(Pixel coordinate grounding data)
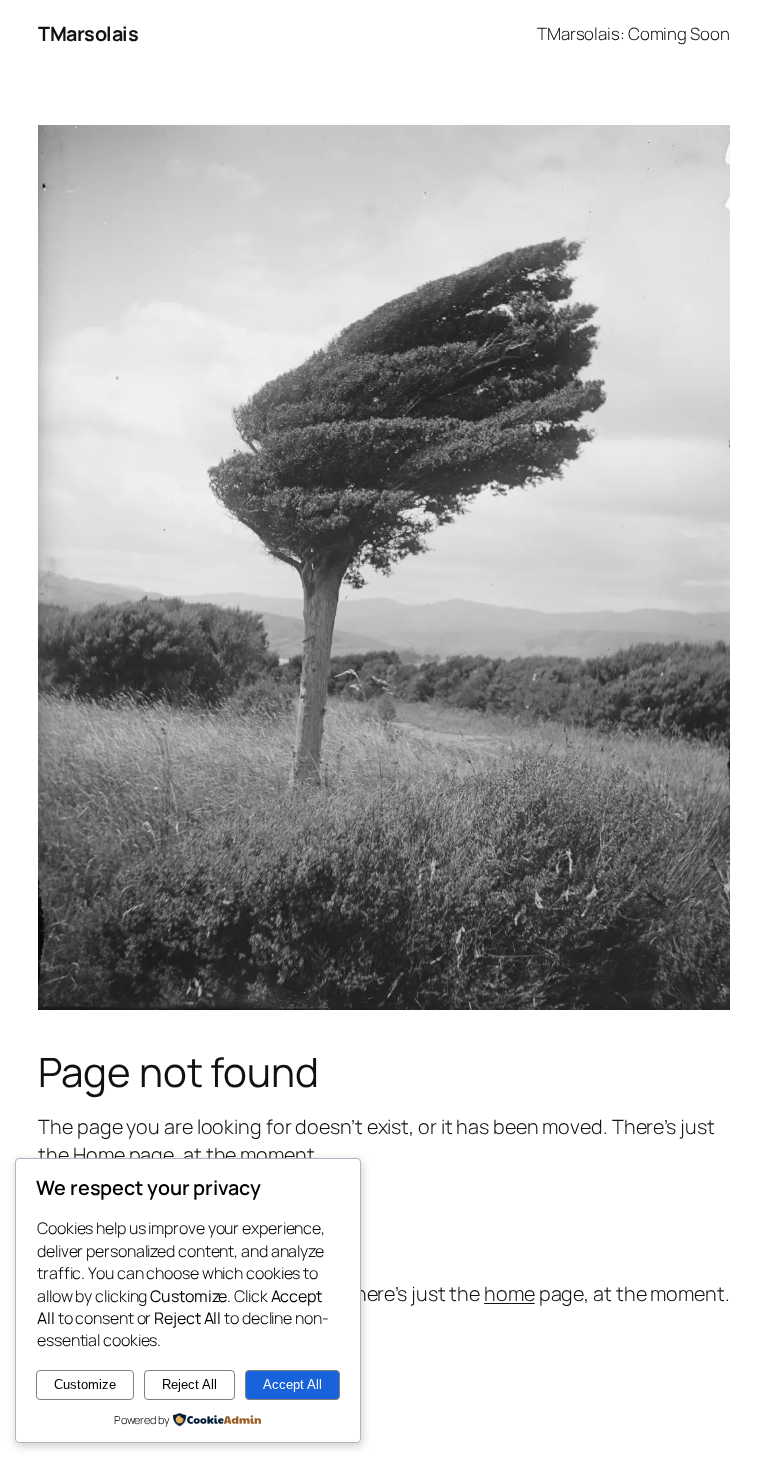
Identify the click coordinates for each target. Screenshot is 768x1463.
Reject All (189, 1384)
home (509, 1293)
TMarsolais (88, 33)
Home (99, 1154)
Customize (85, 1384)
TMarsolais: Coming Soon (633, 33)
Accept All (292, 1384)
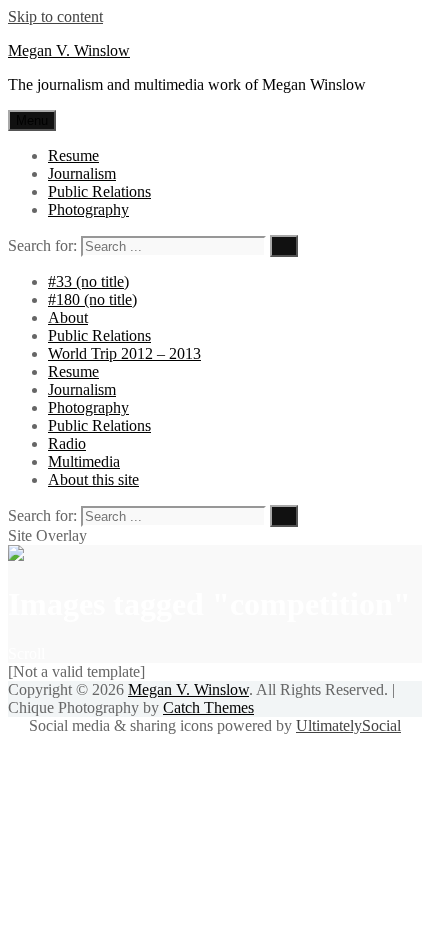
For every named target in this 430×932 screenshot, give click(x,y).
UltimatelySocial (348, 725)
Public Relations (99, 191)
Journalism (82, 173)
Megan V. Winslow (69, 50)
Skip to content (55, 16)
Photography (88, 209)
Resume (73, 155)
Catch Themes (208, 707)
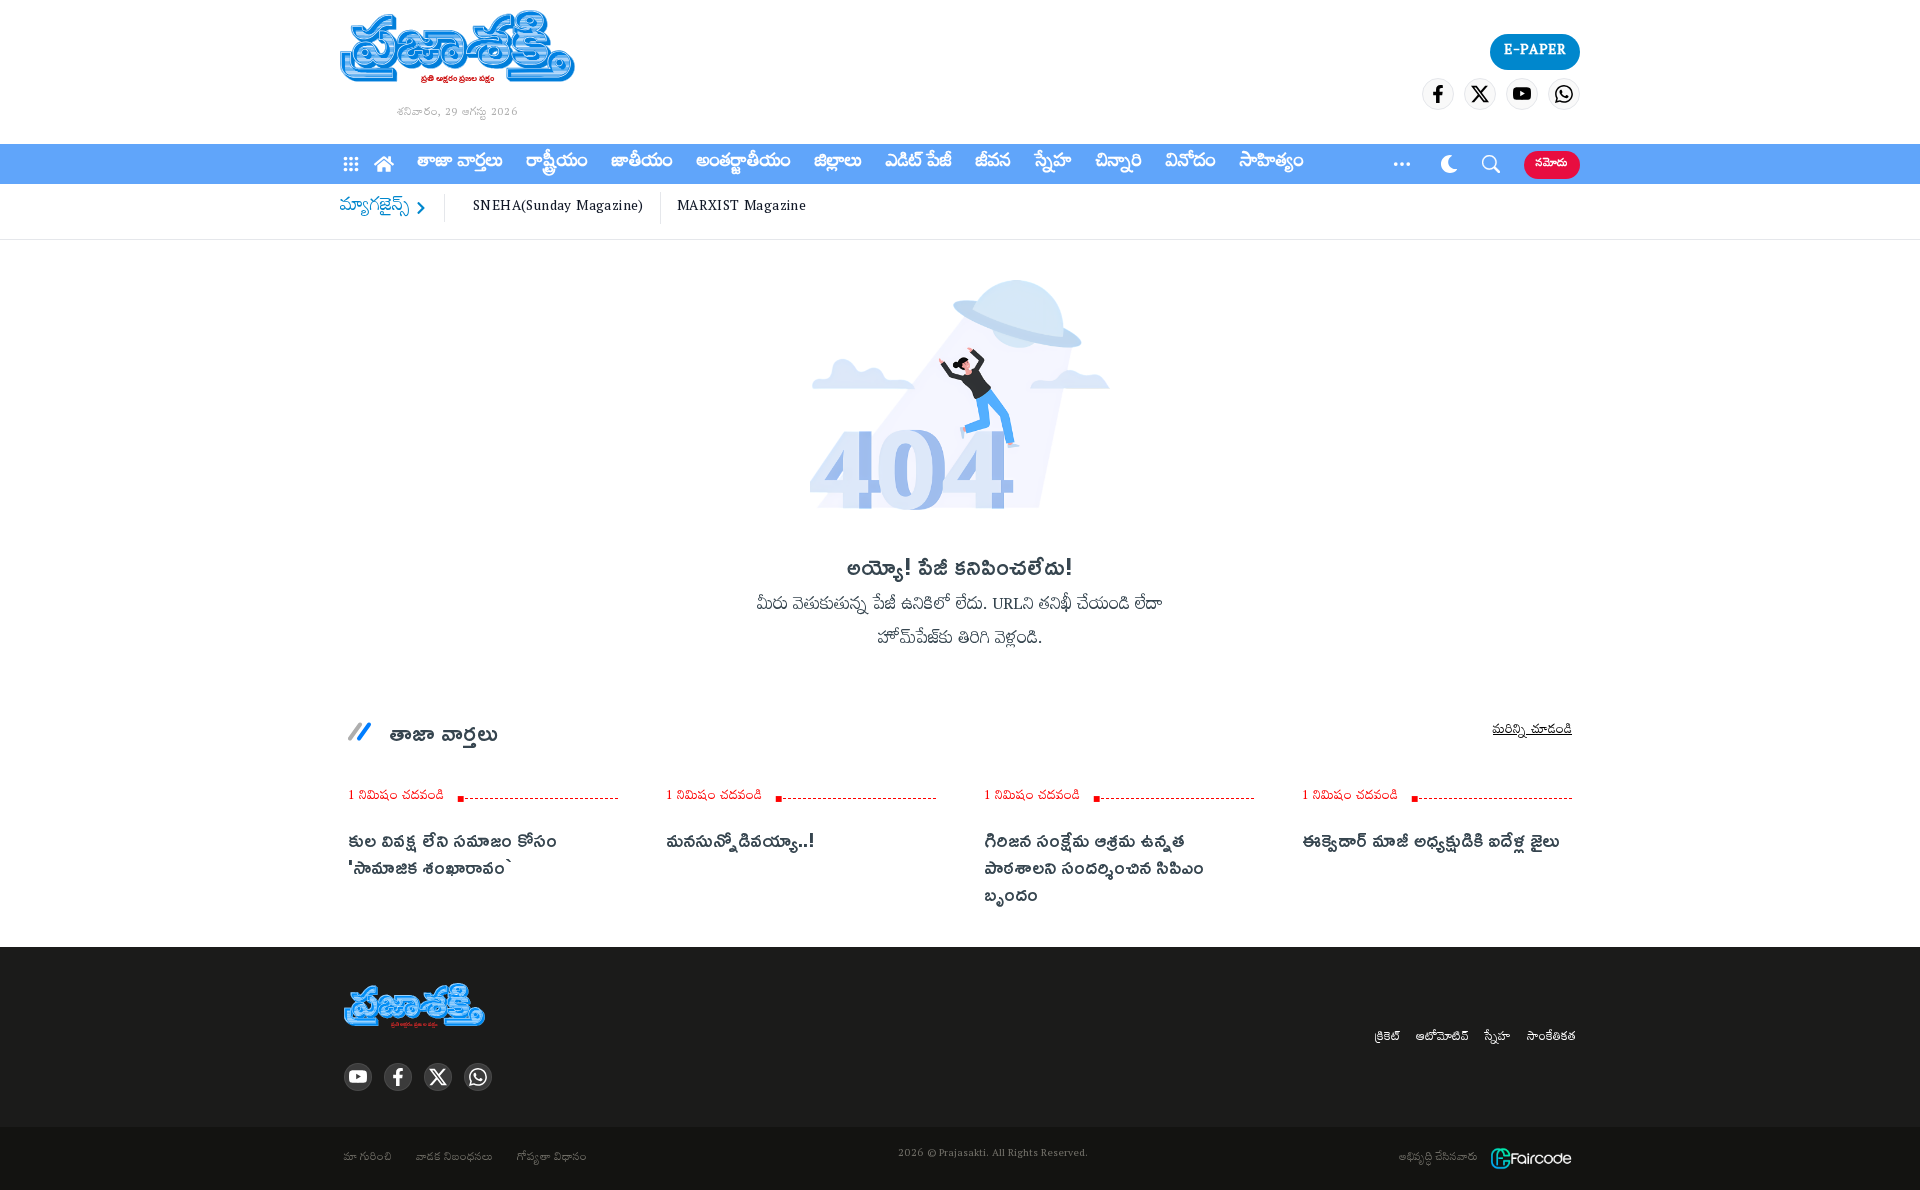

TASK ITEM =
Which lines above include the word "target"? Pick them out and copy them.

ANSWER TO THE PROBLEM =
Identify the click coordinates for each target. Screenshot is 768x1463.
For every named target in this 430×932 screenshot, give click(x,y).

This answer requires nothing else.